Justement, c’est la nature de ce bruit qui me tarabuste les méninges. Je l’ai encore dans l’oreille. Il lève en moi une succession d’images.

Je quitte les berges au niveau de l’île Saint-Louis précisément, mais au lieu de passer le pont, je vire à gauche, dans le Marais. J’aime bien le Marais. Il est beau, pauvre, triste et chaud. Sincère.

Je prends la direction de la place des Vosges[20] et parviens promptement dans la rue des Francs-Bourgeois. Il habitait le 412, Vladimir Kelloustik. La porte cochère (et phacochère, car elle est dégueulasse) est restée entrebâillée.

— On va chez qui est-ce ? demande Berthe.

L’envie me taraude de l’envoyer au bain turc, mais l’ayant copieusement abreuvée d’injures, un instant plus tôt, je traîne un chapelet de remords derrière moi.

— Chez le mort de la terrasse, chère amie.

D’autor, elle m’emboîte le pas. Le porche est une porcherie. Pavé de pierres rondes, il subit un amoncellement invraisemblable de cageots et de détritus consécutifs au marchand de primeurs voisin.
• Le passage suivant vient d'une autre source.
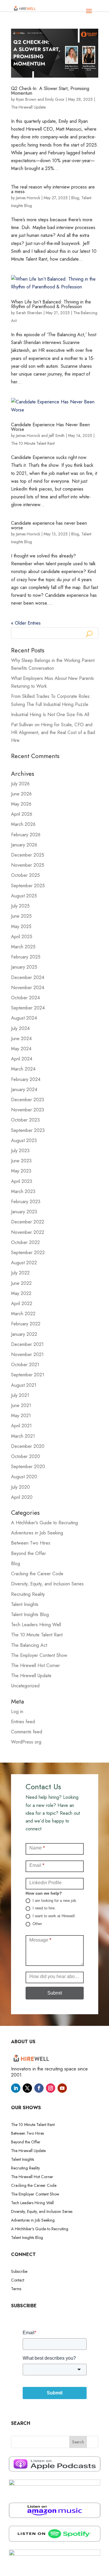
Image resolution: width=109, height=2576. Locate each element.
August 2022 (24, 1262)
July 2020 (20, 1487)
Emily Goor (55, 99)
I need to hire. (43, 1908)
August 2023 (24, 1140)
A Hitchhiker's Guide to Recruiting (44, 1522)
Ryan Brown (26, 99)
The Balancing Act (29, 1645)
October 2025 (25, 875)
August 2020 (24, 1476)
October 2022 (25, 1242)
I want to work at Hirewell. (53, 1916)
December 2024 (27, 977)
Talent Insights (24, 1604)
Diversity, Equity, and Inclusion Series (47, 1583)
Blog (75, 198)
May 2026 (21, 804)
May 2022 (21, 1293)
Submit (54, 1992)
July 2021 (20, 1395)
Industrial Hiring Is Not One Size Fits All (50, 714)
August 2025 (24, 895)
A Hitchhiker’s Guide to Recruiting (39, 2229)
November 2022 (27, 1232)
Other (36, 1924)
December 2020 (27, 1446)
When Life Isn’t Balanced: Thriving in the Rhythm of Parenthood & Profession (51, 304)
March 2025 (23, 946)
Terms (16, 2289)
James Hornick (28, 198)
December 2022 (27, 1222)
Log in (17, 1711)
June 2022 (21, 1283)
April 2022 (21, 1303)
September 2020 (28, 1466)
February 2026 (25, 834)
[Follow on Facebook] (39, 2088)
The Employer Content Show (39, 1655)
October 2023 (25, 1120)
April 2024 (21, 1058)
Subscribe (19, 2271)
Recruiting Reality (28, 1594)
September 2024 (28, 1008)
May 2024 (21, 1048)
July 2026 (20, 783)
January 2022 (24, 1334)
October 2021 (25, 1364)
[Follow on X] (27, 2088)
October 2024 (25, 997)
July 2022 (20, 1272)
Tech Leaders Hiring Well (36, 1624)
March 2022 (23, 1313)
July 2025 (20, 906)
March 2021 (23, 1436)
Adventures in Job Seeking (37, 1532)
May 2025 (21, 926)
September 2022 (28, 1252)
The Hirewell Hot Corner (35, 1665)
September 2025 (28, 885)
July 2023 (20, 1150)
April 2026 (21, 814)
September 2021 (27, 1374)
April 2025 (21, 936)
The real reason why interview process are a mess (53, 189)
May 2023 (21, 1171)
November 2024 (27, 987)
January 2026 (24, 844)
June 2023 (21, 1160)
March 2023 (23, 1191)
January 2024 (24, 1089)
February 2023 (25, 1201)
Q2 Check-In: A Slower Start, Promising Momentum (50, 90)
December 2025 (27, 855)
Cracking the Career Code (37, 1573)
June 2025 (21, 916)
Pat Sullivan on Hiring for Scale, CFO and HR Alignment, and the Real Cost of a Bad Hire (53, 732)
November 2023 (27, 1109)
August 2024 (24, 1018)
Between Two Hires (30, 1543)
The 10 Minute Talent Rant (33, 443)
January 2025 (24, 967)
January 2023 (24, 1211)
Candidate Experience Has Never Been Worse (50, 427)
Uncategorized (25, 1685)
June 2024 (21, 1038)
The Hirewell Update (28, 107)
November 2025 (27, 865)
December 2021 (27, 1344)
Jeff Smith (57, 435)
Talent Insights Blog (30, 1614)
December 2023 (27, 1099)
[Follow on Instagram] (50, 2088)
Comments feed (26, 1731)
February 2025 (25, 957)
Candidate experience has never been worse (49, 525)
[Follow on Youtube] (62, 2088)
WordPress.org (26, 1742)
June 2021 (21, 1405)
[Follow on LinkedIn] (15, 2088)
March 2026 (23, 824)
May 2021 (21, 1415)
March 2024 (23, 1069)
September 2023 (28, 1130)
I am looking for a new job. (54, 1900)
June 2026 (21, 794)
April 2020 (22, 1497)
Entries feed (23, 1721)
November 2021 (27, 1354)
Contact (17, 2280)
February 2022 (25, 1323)
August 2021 (23, 1385)
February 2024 (25, 1079)
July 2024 (20, 1028)
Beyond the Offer (28, 1553)
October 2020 (25, 1456)
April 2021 (21, 1425)
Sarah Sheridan (29, 313)
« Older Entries (26, 623)
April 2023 (21, 1181)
Ça pue le chou pourri et la banane écrasée. Je m’approche d’une porte vitrée derrière laquelle est fixé un carton indiquant les blazes des locataires et leur position géographique dans l’immeuble. C’est rédigé en caractères tremblés sur un couvercle de boîte à chaussures.

Kelloustik pioge au troisième droite.

Nous montons, Berthe souffle fort, comme un qu’est en train de chercher des truffes dans le Périgord. Sa respiration bruyante se répercute dans la cage d’escadrin. M’est avis qu’elle va réveiller tout l’immeuble.

Troisième. Droite.

Sur un bristol, on s’est complu à écrire « Vladimir Kelloustik » en gothique bicolore-à-poils-longs. Un gus qu’avait le temps. Un calligraphe. La vie est pleine de minus qui se prennent pour des artistes parce qu’ils savent écrire un titre en ronde.

Vous allez prétendre que je charge, mais ce petit rectangle de carton blanc m’en apprend plus sur la personnalité de feu Kelloustik que ne le ferait le rapport d’un psychiatre.

Je sonne trois petits coups brefs, manière de créer une ambiance. Quand on réveille quelqu’un, faut essayer de le faire avec un maximum de tact.

En l’occurrence, je ne réveille personne. Le silence épais de la vieille baraque ventrue reste total. Je carillonne derechef, en pure perte.

— On a grimpé tout ça pour la peau ! soupire la baleine.

— Voire ! laconé-je.

Et de tirer mon fameux sésame[21] pour m’expliquer avec la serrure. De la bricole. Quelques coffïots plus bardés d’astuces que les mots croisés de Max Favalelli mis à part, peu de lourdes résistent longtemps aux guiliguili de cet appareil qui est au métier de super-flic ce que la couleur bleue est aux toiles de Vlaminck.

J’ouvre.

— Pardonnez-moi de ne pas vous prier d’entrer, Berthe, dis-je à la mangeuse d’hommes, mais quand on pénètre quelque part avec effraction, la politesse consiste précisément à passer le premier, tout comme au Pont de Lodi.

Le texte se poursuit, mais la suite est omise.